Set exercise 1: Name every person identified by name in the passage about the 1937 pasture murders.

──────── Passage provided ────────

By the time O’Brien and his father arrived, others were on the scene, including Boone County Attorney William Keeshan. O’Brien’s father told him to sit in the car. He did so, but not before he had a chance to look at the bodies.
“I can still see them,” O’Brien told me. “Sheriff Smoyer was lying backwards… and Wathen was more foreword.” He thought both men were dead.
O’Brien would later learn that the two men had lain in the pasture for more than 24 hours, plenty of time for grasshoppers to chew holes in the men’s clothing and for Wathen, still alive, to scribble notes:
“Someone shot sheriff and me. Car No – 7-4897 Colorado. 2 men.”
Whether on horseback or behind the wheel of a pickup, O’Brien has been “riding the range” in these parts for most of his 79 years. Wearing jeans, denim shirt, straw hat and gloves, he fits easily into the rough countryside that has changed little since that day in 1937. O’Brien agreed to show me the crime scene, accompanied by Leona Buhlman, 85, who lives on a farm nearby.
The pasture where Smoyer and Wathen were murdered is along the eastern edge of the Sandhills — 13 miles west and a few miles north of Albion . In the 1940s, trees were planted to help slow the wind and keep the soil from blowing from one county to another. Today, cottonwoods, maple and spruce follow the fence lines, rising above blowouts and plum thickets and hovering over the bluestem and other prairie grasses that survive in the sandy soil. The narrow trail leading to the spot (where there is a trail at all) slips up and down hills of sand as fine and thick as that found in children’s backyard sandboxes.
O’Brien maneuvered his four-wheel-drive pickup off the gravel road and onto the narrow path. We bounced over the hills until we came to the spot where, a few days before the murders, Raymond and Norman Young, two local boys, helped pull the suspects’ black Ford out of the sand.O’Brien stopped the pickup, climbed out of the cab, pushed overhanging tree branches out of his way, tramped through the heavy sand and pointed to the approximate spot where the mysterious car was stuck.
“It’s about the same,” he said, referring to the worn trail and grassy pasture surrounding it.
Two days before the killings, the Youngs were sitting on their front porch at about 10:30 p.m. when they saw headlights on the road. Soon they heard the car engine racing and knew the driver had landed in a bad sand hole along the trail. Knowing the car wouldn’t get unstuck without help, the Youngs went down to see what they could do.

──────── Data for processing ────────

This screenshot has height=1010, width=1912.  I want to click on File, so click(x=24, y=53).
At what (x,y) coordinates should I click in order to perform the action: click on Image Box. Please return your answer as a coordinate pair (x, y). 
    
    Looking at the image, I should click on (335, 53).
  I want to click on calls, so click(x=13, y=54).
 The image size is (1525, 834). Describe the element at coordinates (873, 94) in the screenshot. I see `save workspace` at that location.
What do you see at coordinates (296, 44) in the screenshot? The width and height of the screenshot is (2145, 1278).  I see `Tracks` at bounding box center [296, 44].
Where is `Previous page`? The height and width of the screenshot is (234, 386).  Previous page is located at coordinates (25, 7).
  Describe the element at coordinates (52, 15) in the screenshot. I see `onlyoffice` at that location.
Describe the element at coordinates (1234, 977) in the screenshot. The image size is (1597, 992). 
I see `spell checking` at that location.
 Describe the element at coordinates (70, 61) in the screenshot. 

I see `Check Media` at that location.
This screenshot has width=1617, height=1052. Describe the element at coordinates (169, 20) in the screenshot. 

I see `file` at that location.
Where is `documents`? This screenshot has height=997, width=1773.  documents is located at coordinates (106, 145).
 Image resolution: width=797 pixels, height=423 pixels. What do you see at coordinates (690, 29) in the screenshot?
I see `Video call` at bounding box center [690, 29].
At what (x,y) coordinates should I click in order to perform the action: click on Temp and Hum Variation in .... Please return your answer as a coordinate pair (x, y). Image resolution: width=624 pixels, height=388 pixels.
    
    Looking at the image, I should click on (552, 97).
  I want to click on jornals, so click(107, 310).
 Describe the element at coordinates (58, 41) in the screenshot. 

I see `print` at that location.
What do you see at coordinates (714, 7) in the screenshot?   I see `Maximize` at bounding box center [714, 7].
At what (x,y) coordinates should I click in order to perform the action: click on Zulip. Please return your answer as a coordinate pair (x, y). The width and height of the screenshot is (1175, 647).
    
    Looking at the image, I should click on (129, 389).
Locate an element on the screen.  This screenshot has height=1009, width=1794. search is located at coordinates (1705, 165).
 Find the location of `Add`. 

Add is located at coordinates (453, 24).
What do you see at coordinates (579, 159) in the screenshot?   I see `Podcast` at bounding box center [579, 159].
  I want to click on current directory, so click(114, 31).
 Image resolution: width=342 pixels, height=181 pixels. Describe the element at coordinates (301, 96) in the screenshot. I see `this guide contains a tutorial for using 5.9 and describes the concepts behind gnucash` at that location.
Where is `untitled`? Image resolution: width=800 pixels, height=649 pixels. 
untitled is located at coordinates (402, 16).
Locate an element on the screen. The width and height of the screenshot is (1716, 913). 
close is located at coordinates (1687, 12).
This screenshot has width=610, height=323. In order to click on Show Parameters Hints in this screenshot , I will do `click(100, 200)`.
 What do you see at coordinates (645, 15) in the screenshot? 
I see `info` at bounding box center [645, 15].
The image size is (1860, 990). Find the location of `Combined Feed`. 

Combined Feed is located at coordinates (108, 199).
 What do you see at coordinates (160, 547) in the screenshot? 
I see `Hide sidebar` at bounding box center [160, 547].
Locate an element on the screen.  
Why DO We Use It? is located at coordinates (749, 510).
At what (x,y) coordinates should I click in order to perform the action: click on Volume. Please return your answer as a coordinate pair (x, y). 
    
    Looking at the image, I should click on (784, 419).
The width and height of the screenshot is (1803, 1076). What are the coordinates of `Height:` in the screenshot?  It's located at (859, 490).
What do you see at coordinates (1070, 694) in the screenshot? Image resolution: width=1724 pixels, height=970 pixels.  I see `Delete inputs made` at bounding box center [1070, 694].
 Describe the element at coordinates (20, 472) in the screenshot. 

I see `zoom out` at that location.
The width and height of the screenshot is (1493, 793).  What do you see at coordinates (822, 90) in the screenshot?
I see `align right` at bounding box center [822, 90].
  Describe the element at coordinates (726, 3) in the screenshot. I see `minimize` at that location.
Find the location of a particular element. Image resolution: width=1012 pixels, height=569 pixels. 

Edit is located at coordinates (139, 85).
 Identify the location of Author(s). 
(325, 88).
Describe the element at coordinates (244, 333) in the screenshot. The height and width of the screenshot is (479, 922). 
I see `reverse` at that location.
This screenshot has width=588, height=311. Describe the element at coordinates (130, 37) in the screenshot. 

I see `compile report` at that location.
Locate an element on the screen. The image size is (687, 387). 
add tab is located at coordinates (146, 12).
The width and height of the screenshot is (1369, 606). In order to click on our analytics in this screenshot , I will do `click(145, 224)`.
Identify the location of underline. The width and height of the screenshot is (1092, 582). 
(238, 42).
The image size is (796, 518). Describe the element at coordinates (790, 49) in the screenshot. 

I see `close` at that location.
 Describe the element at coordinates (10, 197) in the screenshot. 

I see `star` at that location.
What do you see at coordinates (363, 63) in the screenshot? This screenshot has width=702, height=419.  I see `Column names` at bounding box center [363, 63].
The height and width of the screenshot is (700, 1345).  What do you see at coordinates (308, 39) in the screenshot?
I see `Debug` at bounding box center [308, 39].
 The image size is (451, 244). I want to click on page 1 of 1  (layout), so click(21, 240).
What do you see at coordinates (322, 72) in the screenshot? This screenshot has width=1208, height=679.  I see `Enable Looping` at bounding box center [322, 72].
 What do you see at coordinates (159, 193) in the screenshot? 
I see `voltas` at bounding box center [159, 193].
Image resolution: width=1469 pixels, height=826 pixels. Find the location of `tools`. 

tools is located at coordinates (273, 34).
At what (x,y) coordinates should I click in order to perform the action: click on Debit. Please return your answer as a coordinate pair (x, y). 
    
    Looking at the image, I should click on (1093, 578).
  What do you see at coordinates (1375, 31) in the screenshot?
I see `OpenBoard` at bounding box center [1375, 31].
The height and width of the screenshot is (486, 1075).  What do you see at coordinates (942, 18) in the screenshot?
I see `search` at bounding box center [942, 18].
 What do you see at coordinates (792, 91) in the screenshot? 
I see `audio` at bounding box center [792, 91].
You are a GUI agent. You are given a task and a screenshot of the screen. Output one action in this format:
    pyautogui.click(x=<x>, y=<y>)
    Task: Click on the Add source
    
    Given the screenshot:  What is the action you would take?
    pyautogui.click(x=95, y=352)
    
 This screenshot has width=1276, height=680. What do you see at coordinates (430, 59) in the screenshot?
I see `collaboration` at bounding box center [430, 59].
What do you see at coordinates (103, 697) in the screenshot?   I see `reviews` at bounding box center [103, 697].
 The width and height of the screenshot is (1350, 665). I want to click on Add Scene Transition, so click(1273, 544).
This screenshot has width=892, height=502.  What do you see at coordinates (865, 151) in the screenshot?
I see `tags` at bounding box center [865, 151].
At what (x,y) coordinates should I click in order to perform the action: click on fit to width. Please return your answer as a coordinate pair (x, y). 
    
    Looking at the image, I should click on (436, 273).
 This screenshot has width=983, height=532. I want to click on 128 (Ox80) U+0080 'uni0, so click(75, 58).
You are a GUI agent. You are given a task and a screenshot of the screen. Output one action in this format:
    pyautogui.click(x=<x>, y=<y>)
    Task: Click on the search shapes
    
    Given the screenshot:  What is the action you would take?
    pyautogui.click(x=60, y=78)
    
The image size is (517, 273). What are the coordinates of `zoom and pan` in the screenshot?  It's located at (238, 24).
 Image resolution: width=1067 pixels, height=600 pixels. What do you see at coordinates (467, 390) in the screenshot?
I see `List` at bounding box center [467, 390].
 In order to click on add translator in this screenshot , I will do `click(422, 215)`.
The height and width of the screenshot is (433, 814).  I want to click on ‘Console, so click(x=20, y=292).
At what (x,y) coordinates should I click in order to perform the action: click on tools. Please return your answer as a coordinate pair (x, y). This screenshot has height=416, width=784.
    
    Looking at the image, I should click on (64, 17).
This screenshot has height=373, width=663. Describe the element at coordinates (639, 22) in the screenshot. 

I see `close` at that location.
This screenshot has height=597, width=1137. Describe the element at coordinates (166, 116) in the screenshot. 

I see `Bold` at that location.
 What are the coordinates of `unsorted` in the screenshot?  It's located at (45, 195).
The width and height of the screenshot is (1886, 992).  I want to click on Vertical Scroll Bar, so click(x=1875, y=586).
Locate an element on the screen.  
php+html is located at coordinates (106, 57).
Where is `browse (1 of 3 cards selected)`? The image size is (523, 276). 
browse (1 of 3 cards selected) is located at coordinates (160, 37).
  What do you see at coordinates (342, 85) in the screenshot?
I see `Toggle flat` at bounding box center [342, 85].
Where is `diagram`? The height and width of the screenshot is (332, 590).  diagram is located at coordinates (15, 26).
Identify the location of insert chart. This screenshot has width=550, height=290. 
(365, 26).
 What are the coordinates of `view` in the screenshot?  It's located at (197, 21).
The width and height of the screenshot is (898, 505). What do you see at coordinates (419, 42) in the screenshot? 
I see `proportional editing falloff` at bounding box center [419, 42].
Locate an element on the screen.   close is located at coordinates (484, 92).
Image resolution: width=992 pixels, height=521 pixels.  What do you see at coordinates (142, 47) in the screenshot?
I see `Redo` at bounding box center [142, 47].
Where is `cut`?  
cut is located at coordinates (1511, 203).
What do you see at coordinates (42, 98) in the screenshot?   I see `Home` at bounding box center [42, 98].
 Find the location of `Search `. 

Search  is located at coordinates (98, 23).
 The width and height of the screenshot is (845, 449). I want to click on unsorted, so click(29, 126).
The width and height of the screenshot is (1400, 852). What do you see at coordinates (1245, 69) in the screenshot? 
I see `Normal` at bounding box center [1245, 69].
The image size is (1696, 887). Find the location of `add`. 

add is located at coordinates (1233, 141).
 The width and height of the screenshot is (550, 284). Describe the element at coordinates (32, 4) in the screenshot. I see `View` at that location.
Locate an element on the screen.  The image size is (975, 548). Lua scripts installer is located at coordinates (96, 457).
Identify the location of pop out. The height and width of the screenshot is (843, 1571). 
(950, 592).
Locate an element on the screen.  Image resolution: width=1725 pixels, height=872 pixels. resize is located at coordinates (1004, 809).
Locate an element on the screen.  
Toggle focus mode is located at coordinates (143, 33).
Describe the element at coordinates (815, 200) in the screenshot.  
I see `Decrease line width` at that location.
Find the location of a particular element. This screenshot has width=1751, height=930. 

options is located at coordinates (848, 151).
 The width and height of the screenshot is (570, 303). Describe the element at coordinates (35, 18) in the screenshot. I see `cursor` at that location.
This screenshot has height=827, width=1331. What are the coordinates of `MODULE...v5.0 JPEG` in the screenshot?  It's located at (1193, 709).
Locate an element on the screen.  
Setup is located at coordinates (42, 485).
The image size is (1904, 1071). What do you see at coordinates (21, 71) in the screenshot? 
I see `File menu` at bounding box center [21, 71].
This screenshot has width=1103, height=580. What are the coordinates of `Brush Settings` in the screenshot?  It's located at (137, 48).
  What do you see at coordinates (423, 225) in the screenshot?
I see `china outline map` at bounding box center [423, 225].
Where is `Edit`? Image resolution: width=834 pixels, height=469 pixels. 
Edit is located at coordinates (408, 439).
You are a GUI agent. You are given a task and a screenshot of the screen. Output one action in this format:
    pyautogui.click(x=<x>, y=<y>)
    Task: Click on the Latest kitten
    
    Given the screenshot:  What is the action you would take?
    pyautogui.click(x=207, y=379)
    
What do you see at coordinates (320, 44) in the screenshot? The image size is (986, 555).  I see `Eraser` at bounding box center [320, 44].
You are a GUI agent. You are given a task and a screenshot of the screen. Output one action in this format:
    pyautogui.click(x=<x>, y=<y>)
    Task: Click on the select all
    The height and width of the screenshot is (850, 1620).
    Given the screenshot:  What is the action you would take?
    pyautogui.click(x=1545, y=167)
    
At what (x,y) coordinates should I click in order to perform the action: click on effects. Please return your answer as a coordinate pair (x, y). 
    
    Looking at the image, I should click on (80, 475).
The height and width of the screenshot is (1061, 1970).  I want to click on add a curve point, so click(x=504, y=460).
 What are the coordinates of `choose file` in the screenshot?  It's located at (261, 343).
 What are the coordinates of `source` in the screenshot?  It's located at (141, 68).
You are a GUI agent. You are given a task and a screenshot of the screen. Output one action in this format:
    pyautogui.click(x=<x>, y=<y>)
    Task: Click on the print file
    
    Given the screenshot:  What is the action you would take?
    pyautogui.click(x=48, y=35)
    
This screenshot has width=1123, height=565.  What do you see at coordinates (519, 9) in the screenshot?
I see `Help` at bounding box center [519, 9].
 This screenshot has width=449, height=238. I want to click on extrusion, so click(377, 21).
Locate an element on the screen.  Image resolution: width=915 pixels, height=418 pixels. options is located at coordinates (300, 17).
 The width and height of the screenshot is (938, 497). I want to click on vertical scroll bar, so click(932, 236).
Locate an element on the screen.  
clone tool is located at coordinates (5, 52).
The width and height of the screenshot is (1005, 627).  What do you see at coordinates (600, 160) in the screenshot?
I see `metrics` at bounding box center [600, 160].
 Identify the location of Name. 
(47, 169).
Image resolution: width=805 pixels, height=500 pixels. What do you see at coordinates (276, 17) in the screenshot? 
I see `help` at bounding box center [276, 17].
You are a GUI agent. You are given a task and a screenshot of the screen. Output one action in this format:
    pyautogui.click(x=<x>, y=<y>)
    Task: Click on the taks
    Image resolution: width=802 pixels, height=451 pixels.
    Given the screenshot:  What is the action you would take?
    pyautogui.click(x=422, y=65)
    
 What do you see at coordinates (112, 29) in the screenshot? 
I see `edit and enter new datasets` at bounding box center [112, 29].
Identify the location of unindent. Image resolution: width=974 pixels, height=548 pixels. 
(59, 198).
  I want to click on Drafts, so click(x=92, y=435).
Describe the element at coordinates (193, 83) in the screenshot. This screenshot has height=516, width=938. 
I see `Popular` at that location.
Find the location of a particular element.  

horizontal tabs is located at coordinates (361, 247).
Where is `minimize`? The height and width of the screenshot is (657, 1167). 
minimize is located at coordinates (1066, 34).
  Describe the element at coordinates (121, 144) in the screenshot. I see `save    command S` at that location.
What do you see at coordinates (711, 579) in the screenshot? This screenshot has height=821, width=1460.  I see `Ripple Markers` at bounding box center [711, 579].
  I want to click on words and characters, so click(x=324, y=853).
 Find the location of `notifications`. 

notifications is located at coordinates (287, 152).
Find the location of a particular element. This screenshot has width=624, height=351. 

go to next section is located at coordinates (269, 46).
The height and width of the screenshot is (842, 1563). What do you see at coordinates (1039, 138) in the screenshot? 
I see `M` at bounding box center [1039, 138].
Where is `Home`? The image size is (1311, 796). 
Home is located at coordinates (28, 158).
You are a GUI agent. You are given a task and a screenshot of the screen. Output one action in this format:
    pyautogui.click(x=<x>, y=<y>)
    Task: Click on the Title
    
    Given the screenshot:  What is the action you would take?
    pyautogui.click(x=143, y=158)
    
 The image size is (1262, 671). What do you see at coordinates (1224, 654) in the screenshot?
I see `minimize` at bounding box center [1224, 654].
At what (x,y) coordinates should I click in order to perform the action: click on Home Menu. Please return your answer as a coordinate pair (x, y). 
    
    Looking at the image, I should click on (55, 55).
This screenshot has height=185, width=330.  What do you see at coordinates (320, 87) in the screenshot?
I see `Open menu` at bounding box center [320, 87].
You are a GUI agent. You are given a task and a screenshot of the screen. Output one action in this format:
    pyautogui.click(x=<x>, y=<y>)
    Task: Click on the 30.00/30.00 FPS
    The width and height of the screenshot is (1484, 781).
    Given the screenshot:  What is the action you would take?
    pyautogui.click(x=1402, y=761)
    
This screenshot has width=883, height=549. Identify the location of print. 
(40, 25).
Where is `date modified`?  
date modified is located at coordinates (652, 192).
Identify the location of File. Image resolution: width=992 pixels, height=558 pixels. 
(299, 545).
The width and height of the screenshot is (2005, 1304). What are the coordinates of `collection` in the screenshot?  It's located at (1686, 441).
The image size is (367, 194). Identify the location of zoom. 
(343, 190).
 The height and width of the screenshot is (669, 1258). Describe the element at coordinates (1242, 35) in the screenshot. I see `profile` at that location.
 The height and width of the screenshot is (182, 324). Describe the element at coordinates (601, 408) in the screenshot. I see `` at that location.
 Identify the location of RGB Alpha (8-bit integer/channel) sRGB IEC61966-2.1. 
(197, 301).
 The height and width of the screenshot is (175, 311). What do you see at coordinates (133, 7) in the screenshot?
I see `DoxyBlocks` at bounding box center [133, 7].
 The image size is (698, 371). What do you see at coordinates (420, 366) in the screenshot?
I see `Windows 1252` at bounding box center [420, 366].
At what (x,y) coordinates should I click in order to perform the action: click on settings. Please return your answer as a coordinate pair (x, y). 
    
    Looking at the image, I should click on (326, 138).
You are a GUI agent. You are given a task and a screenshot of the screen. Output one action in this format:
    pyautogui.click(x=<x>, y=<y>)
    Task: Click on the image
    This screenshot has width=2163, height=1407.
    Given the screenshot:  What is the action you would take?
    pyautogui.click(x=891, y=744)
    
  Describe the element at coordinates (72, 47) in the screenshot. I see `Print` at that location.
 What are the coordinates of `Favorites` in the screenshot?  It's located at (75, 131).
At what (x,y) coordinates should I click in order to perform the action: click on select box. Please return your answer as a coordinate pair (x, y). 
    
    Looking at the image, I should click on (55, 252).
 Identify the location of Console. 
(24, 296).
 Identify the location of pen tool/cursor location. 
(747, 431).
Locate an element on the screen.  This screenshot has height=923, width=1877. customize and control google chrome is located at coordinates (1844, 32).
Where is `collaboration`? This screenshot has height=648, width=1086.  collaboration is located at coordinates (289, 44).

────────

Set exercise 2: In the item position entries, echo the lines starting with the one containing "In order to click on add" and going on through the one containing "Looking at the image, I should click on (64, 17).", both included.

Right answer 1: O’Brien, William Keeshan, Smoyer, Wathen, Leona Buhlman, Raymond Young, Norman Young

Right answer 2:
 In order to click on add translator in this screenshot , I will do `click(422, 215)`.
The height and width of the screenshot is (433, 814).  I want to click on ‘Console, so click(x=20, y=292).
At what (x,y) coordinates should I click in order to perform the action: click on tools. Please return your answer as a coordinate pair (x, y). This screenshot has height=416, width=784.
    
    Looking at the image, I should click on (64, 17).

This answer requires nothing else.